We must all follow her example by seizing the opportunities presented to us and continuing the fight for a more equitable society. 

Ginsburg knew that she had more opportunities than her mother, a stellar student, who was forced to drop out of college so that her parents could send her brother to college. 

“I pray that I may be all that she would have been had she lived in an age when women could aspire and achieve, and daughters are cherished as much as sons,” Ginsburg said when she was nominated for the Supreme Court by then President Bill Clinton in 1993. 

 Of course that doesn’t mean Ginsburg never faced discrimination. When Ginsburg entered Harvard Law School, she was one of only nine women in a class of more than 550, and the Dean of the Law School criticized her for taking up a man’s seat. Moreover, despite graduating at the top of her class, she was rejected for a clerkship at the Supreme Court and major law firms. When she became a professor at Rutgers University, the dean refused to pay her as much as her male colleagues.
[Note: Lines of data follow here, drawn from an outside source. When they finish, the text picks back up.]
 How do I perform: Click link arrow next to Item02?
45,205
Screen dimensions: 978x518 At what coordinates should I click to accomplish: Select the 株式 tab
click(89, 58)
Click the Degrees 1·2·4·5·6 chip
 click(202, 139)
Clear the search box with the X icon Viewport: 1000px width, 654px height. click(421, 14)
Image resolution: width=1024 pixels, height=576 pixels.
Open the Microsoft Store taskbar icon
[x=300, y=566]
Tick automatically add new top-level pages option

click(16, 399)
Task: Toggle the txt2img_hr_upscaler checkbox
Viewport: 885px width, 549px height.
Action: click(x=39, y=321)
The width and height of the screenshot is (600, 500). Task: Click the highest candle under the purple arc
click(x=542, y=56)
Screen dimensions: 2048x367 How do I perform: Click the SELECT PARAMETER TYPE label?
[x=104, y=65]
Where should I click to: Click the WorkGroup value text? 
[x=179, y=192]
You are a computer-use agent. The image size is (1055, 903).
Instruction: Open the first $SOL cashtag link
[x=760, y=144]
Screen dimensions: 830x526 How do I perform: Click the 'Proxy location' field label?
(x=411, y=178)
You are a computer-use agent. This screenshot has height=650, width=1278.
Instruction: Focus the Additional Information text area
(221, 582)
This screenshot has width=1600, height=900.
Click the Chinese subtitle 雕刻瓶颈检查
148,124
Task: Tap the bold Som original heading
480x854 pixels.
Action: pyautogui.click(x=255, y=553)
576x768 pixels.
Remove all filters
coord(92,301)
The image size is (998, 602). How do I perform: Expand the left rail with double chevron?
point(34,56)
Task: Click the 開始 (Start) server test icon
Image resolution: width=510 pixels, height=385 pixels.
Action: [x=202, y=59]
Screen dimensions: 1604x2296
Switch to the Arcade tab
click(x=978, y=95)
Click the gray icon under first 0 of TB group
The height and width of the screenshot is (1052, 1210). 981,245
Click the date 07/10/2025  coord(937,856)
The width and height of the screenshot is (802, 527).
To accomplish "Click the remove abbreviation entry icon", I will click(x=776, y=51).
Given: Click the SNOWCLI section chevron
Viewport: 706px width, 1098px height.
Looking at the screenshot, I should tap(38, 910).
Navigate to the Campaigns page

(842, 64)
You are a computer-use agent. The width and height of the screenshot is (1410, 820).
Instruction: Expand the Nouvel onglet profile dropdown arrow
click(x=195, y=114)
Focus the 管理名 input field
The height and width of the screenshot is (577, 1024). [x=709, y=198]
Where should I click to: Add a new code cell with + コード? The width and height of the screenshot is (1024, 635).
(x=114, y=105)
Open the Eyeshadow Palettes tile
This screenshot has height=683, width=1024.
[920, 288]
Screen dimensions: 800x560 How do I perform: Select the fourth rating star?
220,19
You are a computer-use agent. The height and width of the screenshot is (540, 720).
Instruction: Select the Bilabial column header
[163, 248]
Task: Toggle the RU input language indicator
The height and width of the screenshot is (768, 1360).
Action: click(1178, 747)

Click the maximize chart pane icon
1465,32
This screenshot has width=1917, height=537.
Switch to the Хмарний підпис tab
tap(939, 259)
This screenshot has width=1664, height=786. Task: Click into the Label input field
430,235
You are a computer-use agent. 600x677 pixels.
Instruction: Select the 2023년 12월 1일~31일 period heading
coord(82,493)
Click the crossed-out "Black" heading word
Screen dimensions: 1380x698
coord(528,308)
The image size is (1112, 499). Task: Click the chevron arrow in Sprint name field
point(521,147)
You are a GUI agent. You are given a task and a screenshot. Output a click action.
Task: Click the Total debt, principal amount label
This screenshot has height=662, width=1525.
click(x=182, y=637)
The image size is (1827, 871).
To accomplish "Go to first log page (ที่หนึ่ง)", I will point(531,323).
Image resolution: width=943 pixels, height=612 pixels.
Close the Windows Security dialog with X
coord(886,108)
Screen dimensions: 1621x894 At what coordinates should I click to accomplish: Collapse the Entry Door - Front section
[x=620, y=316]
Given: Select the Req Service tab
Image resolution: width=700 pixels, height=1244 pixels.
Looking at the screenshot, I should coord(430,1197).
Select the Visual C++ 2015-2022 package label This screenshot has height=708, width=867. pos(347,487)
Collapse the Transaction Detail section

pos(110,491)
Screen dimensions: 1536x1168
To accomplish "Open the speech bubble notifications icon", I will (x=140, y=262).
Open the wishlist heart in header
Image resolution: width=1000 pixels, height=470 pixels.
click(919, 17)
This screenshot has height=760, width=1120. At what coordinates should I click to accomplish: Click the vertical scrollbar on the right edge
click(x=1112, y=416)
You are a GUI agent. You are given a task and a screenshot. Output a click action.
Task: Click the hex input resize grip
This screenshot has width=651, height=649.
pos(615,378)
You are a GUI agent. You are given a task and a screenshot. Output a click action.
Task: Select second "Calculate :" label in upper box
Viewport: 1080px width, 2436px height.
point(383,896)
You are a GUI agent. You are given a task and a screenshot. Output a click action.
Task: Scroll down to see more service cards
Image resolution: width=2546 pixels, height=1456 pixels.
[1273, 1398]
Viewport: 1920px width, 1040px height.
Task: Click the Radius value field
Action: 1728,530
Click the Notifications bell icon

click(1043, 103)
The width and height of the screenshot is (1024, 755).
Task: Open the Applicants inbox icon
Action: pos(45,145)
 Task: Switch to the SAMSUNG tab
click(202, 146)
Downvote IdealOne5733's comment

Ginsburg fought her entire life for women’s rights, so women today wouldn’t have to face the discrimination she had to overcome.  In her first Supreme Court case, she argued that a woman should be allowed to be an executor of estates, and the all male court unanimously agreed with her. She would go on to win four more cases concerning gender discrimination. 

As a Supreme Court Justice she wrote the majority opinion that the Virginia Military Academy had to accept women. But her dissents were just as powerful. In the case of Ledbetter v. Goodyear, Ginsburg advocated for back pay for women who faced workplace discrimination which prompted former President Barack Obama to sign into law legislation that would guarantee back pay as soon as he became president. When the Supreme Court said Hobby Lobby could refuse women contraception for the religious beliefs of its owners, Ginsburg wrote a passionate dissent which will surely be referenced in future cases involving women’s reproductive rights. 

We have to recognize that we have unique opportunities that were not available to previous generations. Women have the right to vote in this election and run for president because 100 years ago suffragists convinced Congress to pass the 19th amendment which gave all women the right to vote. Blacks have equal rights as whites because, 60 years ago, civil rights activists risked their lives to desegregate the South. 

As the Black Lives Matter and the Me Too movement have shown, there is still work needed to be done to build a more equitable society where Black people don’t have to fear for their lives, and women can work free of harassment.

This is the world that generation Z has to build.